Over the next nine days until Opening Day arrives, Caught Looking will preview  2010 with a series of posts and predictions as we gear up for the new season. Let’s start this off by taking a look at possible comeback players:

Carlos Quentin – Most of these players on this list will be hoping to bounce back from a bad season of injuries, and Quentin is exactly that. He struggled after his breakout season in 2008 and then missed two months due to a foot injury. I expect him to bounce back. The former first round pick is too talented to hit .236 again, which was helped by his extremely unlucky .221 BABIP. The good news is even in his down year he still showed power with 21 homers in 99 games. Of course, health will be a concern, but you could say that about anybody in the game. You’ll be able to pick him up late in fantasy leagues and enjoy the power and rebound season.

Grady Sizemore – Sizemore is another outfielder that is too talented (and I’m not talking about his nude photos!) to hit like he did in ’09. The dude was injured all season and it showed as his average dipped to .248, homers dropped from 33 to 18, steals down from 38 to 13 and he only fought through 106 games before shutting it down. He was also unlucky as he BABIP was the lowest in his career (.275). He’ll rebound in 2010, he has to or the Indians bats could be horrendous.

Chipper Jones – Unlike most on this list, Larry can’t blame his 2009 decline on injuries as he played 143 games. So what’s the problem? Well Chipper is getting up there in age, but the guy can still hit. Maybe he should have taken more days off to rest. I have no doubts that Chipper will shrug off his down year and bounce back like he always does despite turning 38 in April. Look at his 2004 season when he hit .248 and rebounded to hit .296 the next season, then .324, .337, .364 up till last season. His power might never be the same, but his average will rebound and hover in the .300 range once again.
3B honorable mention—Aramis Ramirez – Considering the fact that he missed more than two months due to injury, Ramirez still hit in the 82 games he played. This is becoming a trend…if healthy, Ramirez will be a solid third baseman.
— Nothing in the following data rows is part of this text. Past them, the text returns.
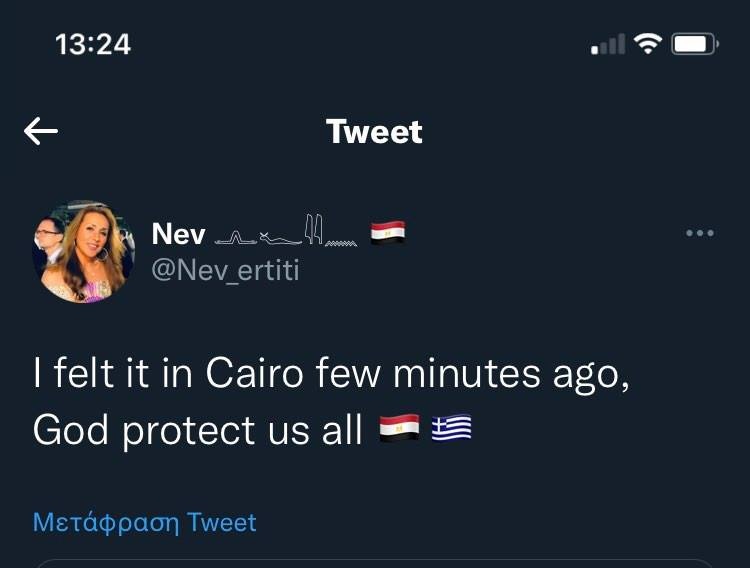The width and height of the screenshot is (750, 568).
Task: Open Nev's profile picture
Action: point(83,251)
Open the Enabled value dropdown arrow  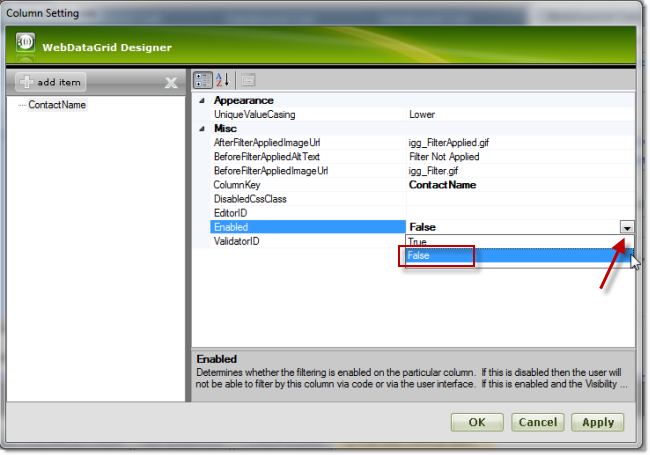pyautogui.click(x=626, y=228)
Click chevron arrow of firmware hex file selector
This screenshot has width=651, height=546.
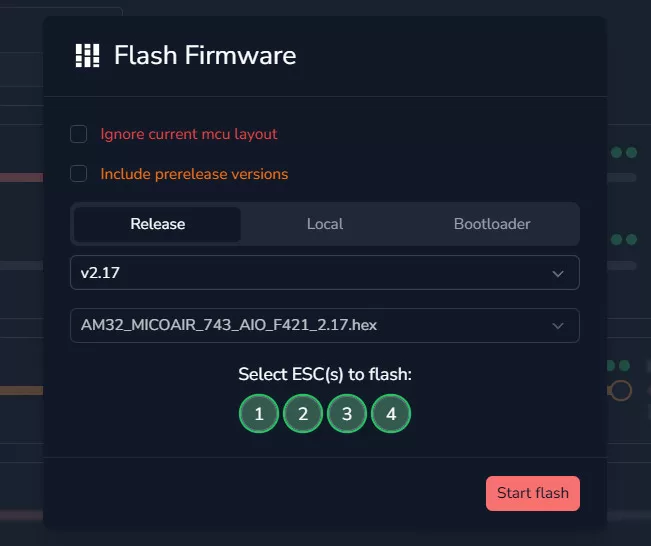click(x=558, y=325)
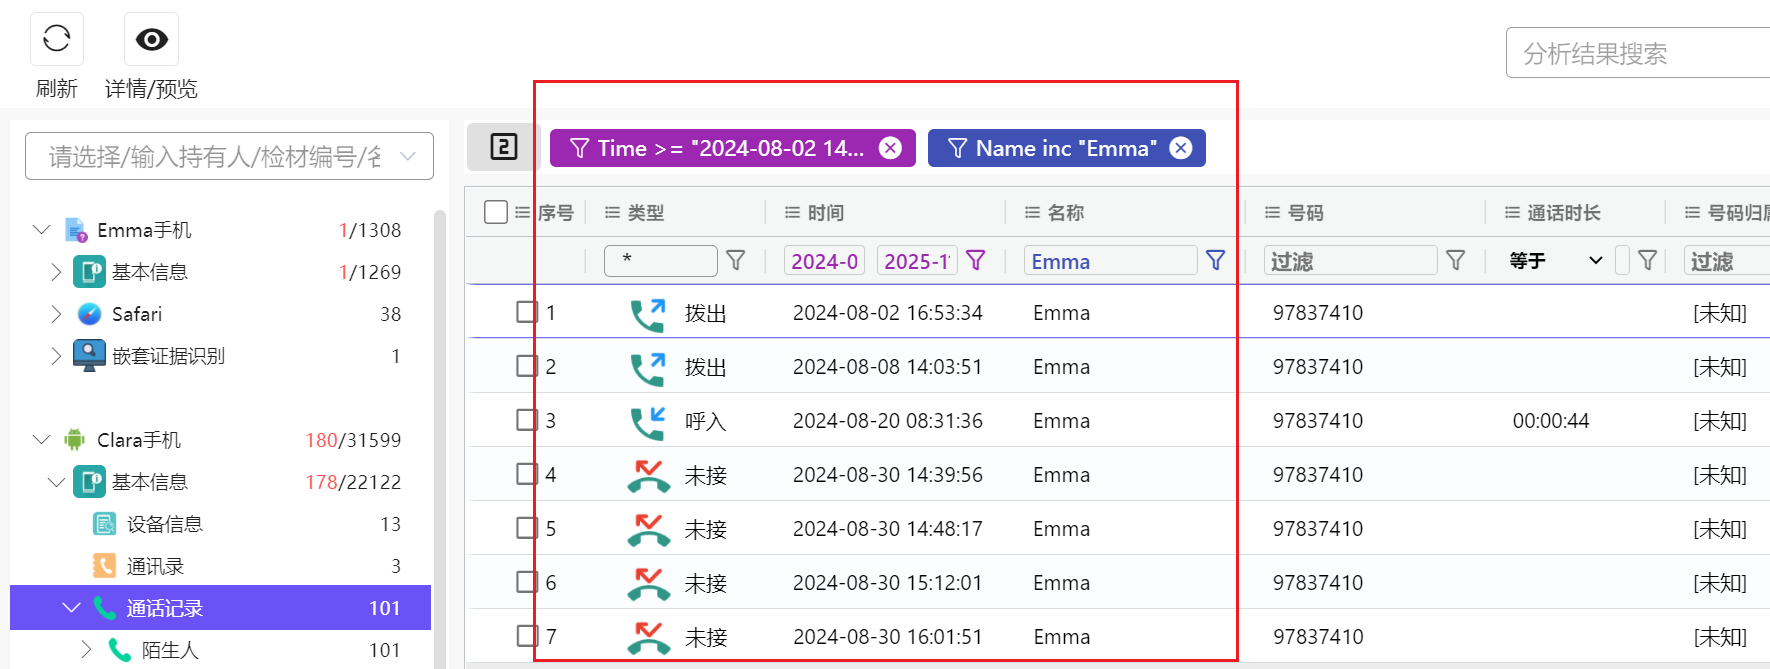Check the select-all checkbox in header

(495, 212)
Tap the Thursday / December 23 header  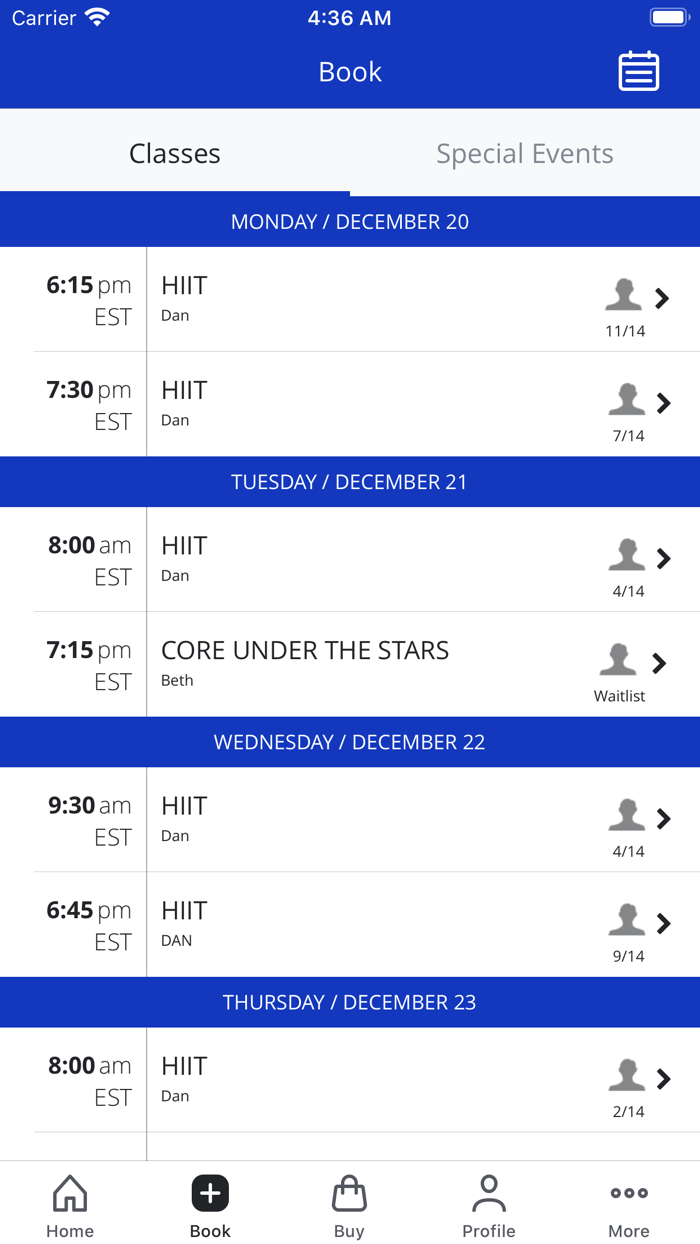(349, 1002)
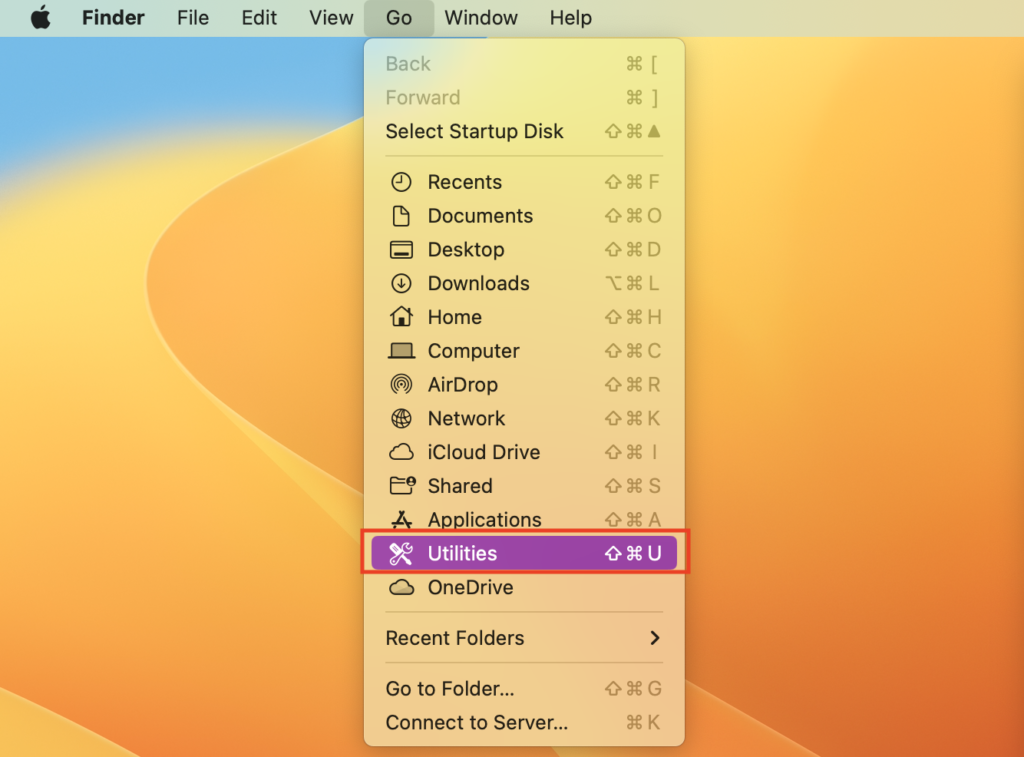Select Connect to Server… entry
Screen dimensions: 1024x757
pyautogui.click(x=476, y=722)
Russell Martin -Who saw that season coming from Martin? I don’t think I’ve been more disappointed with a player in fantasy baseball then with Martin’s production drop off significantly instead of taking off after his solid ’07 and ’08 seasons. Instead of knocking out 20 homers for the first time in his career, they practically disappeared with only seven while hitting .250. Alright time for some good news. Martin just turned 27, so he can still hit his prime at the right time. Also, despite not hitting for power and his average dropping, he still walked a ton to warrant a .352 OBP. Finally, the last bit of good news is while other fantasy teams are taking Mauer and McCann ridiculously early, you’ll be able to pick up Martin later as a pretty good bargain.

Where in the hell did that season come from, Russell?

Catcher honorable mention—Ryan Doumit – It would be thrilling to see what this guy could actually do if he stayed healthy for an entire year. That’s what he’s focusing on this spring. Stay healthy, Ryan, stay healthy.

Roy Oswalt – I had to get a pitcher on here before closing out the list. The 2009 season was the worst yet in Oswalt’s career (8-6, 4.12). In fact, it was the first time in nine MLB seasons that his ERA was even above 4.00, which is a credit to how stellar he’s been over his career. He was shut down late in the season due to a back injury. That injury most likely bothered him throughout most of last season, so why shouldn’t we expect a big bounce back year for the Astros ace? I expect him to rebound to about 13-16 wins and an ERA back in the low-to-mid 3’s, and fantasy owners will be able to grab him a little later than usual on draft day.
Pitcher honorable mention—Derek Lowe – Lowe owns a career ERA of 3.84 and that’s even with eight seasons in the American League. Last year, he moved from the Dodgers to the Braves and saw his ERA go up a whole run and a half. He was durable, though, making 34 starts for Atlanta and still winning 15. I still Lowe “lowering” his ERA back under 4.00. Get it? Lowe, lowering, ha. Yep, I think I’ll end on that.